For the rag rug, I decided to use some of the cheap, thin poly-cotton that I've had in the stash for
CUT: This is an easy project for anyone who wants to get rid of lots of scraps or cheap fabric. I didn't really measure as I cut: I just stacked several layers, eyeballed (an inch or less) and cut. If everything was straight, great; if not, it doesn't matter--it's for a rag rug!
TWIST / BRAID: There are a couple of ways to approach the next step. I chose to twist the strips but it's possible to braid them instead. (It's just like braiding hair with either three or four strips at a time.) My strips are long and braiding would mean handling those long strips which tend to catch and tangle with each other. Twisting just seemed easier.
TWIST: Begin with two strips, preferrably of different lengths. Match and tie the ends together (#1 in the collage below). Twist one of the strips until tightly twisted (#2 white strip). Hold the two ends and pull the strip tightly to help set the twist (it's a little like pressing the fabric). I use a Clover clip and to clip the twisted end. That keeps the twist from falling apart when I let go of the strip to work with the other strip.
CONTINUING: What to do when you get to the end of your rope? Simple: add another strip. Again you have choices: sew the strips together, tie them together, or twist the new strip into the previous one. I use all three, but definitely twisting another strip to the old one is my preferred method: overlap at least an inch of the new strip on the old strip, fold them together, and twist tightly.

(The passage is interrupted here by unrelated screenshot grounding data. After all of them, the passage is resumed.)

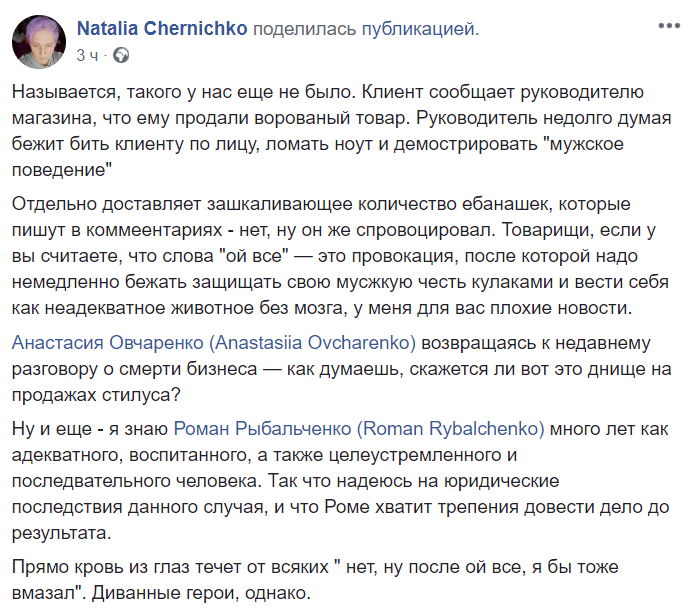Click the "3 ч" post timestamp
The height and width of the screenshot is (609, 683).
point(89,54)
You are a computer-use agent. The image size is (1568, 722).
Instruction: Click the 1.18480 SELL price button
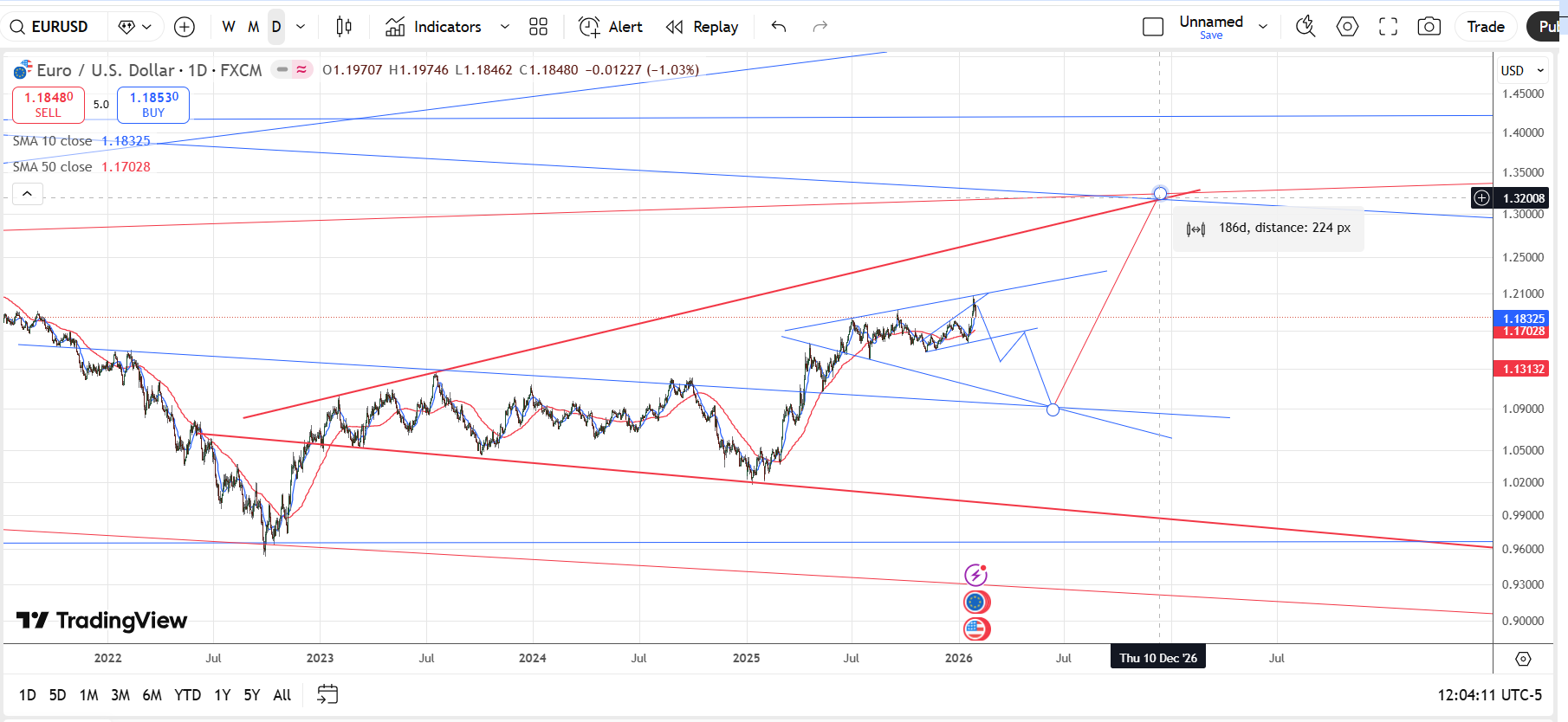49,105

TEST / REPAIR: There have been times when the twisted strips didn't grip each other and came loose when I pulled on the rope to test it. That is ridiculously heartbreaking, but it happens. If the fabrics are unraveling, I tie them together. If the fabrics are still in pretty good shape, I stitch them together with a needle and thread that I keep close at hand. I try not to cut the ends off because the strips will then be too short to repair easily. Of course, you could always just trim off whatever is ravelled and start over.

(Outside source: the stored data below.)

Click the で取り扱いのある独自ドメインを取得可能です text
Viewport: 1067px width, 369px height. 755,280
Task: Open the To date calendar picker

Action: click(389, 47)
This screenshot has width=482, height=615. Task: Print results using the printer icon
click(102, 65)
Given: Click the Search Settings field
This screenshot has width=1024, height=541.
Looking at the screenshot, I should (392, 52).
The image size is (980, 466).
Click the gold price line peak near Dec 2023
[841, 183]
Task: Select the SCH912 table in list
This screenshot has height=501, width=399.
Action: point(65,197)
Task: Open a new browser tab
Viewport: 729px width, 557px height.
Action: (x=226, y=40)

STORAGE: I've found that the rope is easier to handle if I roll it on a recycled spool. You can use the cardboard core from papertowels or giftwrap. Any cylindrical or rectangular shape will work for storage. I've used a Pringles can and a milk carton, for example.
SEW: For the rug, I just zigzagged the rope in an oval shape using the Bernina. It is really easy once you get into a rythym: squeeze the rope pieces together and zigzag making sure you catch from one rope to the other. I made an oval shaped rug, but a round rug would likely be just as easy. When I got to the end of the rug, I tucked the rope ends in and made certain to add a few extra stitches to hold them there.
The rug needs to be blocked since it is not lying flat It may also shrink when I wash it, but I have lots of rope to add to the rug, if necessary.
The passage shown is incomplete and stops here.